聞く心

ますます激動を予感させる正月です。新聞によれば<大阪維新の会>が中央政治も動かさんばかりの勢いだと伝えられ、次なる衆議院選挙には公明党と手を組むと朝日新聞は伝えています。政治の動向についてどうなっていくのかは、個人個人で見解は異なるでしょう。でもその名称について私はやはりひっかかります。この名前は1990年代にスタートした政策提言グループ<平成維新の会>からとったことは明らかです。<平成維新>という単語から、すぐに思いつく言葉は<昭和維新>です。

<昭和維新>は1932年の5.15事件、1936年の2.26事件を引き起こした軍部の青年将校たちのいわば合言葉でした。5.15事件では当時の犬養毅首相が射殺され、2.26事件では数日間東京の首都機能が制圧され、何人もの閣僚・要人が殺害され、日本はこの出来事をきっかけにいよいよ戦争にのめりこんでいきました。ちなみに聖書学関係の著作や難民援助に献身的に労されている犬養道子さんは、当時、犬養首相の幼い娘で青年将校たちが首相官邸に踏み込み、その暗殺を目撃したと聞いています。

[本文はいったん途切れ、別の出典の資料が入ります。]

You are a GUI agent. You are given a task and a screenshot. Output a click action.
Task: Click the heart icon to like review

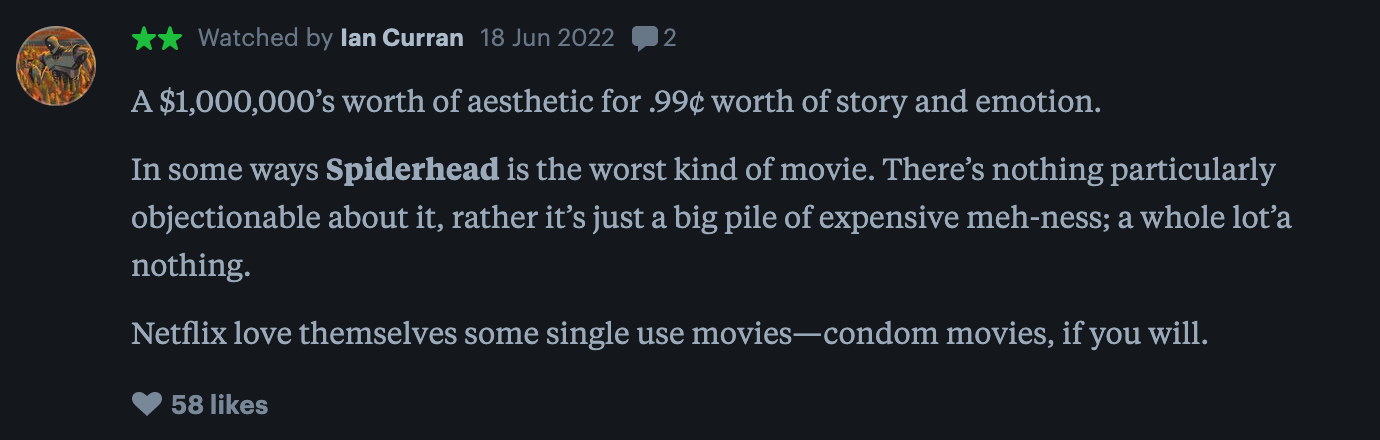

さらにわたしの記憶では<維新>という言葉をかつての韓国の軍事独裁時代の朴正煕大統領が戒厳令の名目に使ったことがあります。この方はかつて日本の陸軍士官学校を卒業されたとかで、やはり昭和維新という軍人中心主義に惹かれていたのかもしれません。5.15事件において首相官邸を襲った海軍将校に犬養首相は話せば分かると語りかけ、応接間に通しいすに座って話していたところを後発の攻撃部隊がなだれ込んで、「問答無用」と怒鳴りながらピストルを発射したといわれています。昭和維新を掲げる青年将校も、一人の人間で、事件を起こすに至る数々の動機・理由があったに違いありません。ですから先発部隊の指揮者は応接間で首相と話し合っていたのです。もしかしたら、そこから昭和史が違ったものになったかもしれません。

けれど「問答無用」ですべてが潰(つい)えてしまいました。<聞く耳持たず=聞かない>とは、繋(つな)がり、関係、きずなを絶ってしまうことであり、5.15事件では、首相を殺すことそのものでした。人がなぜ問答無用になるかといえば、一般的には現状に対する不平不満やみずからの願望や欲求がかなえられない現実、あまりに多忙な課題や仕事が人間的な心やゆとりを塞(ふさ)いでしまうのです。とはいえ昭和維新を目指して決起した青年将校たちの姿は、なにかの現実に思い詰め、心閉ざす私たち自身の姿と重なります。彼らには数多くの部下と重火器による武装があったのでいっそう不幸な結果をもたらしてしまいました。

旧約聖書にも、新約聖書のイエスの言葉にも「聞きなさい」と言う言葉が繰り返し語られます。まず、神の前に出て、聞くことから出直すことです。聞くことによって新しいことが始まるのです。人は考え方や行動について築き上げた一定のこだわりがあります。それがその人らしさを作り上げています。しかしこだわりがあまりに強ければ、それは独善的な生き方でしかなくなるでしょう。<聴く>という行為は、一方的な独善性から人を解き放つのです。聞くことは、人に新たな視点を与え、解決不可能のように思えた問題に光を与えます。維新的な<問答無用>から、聞く心が育つ年でありたいと願っているのですが・・・。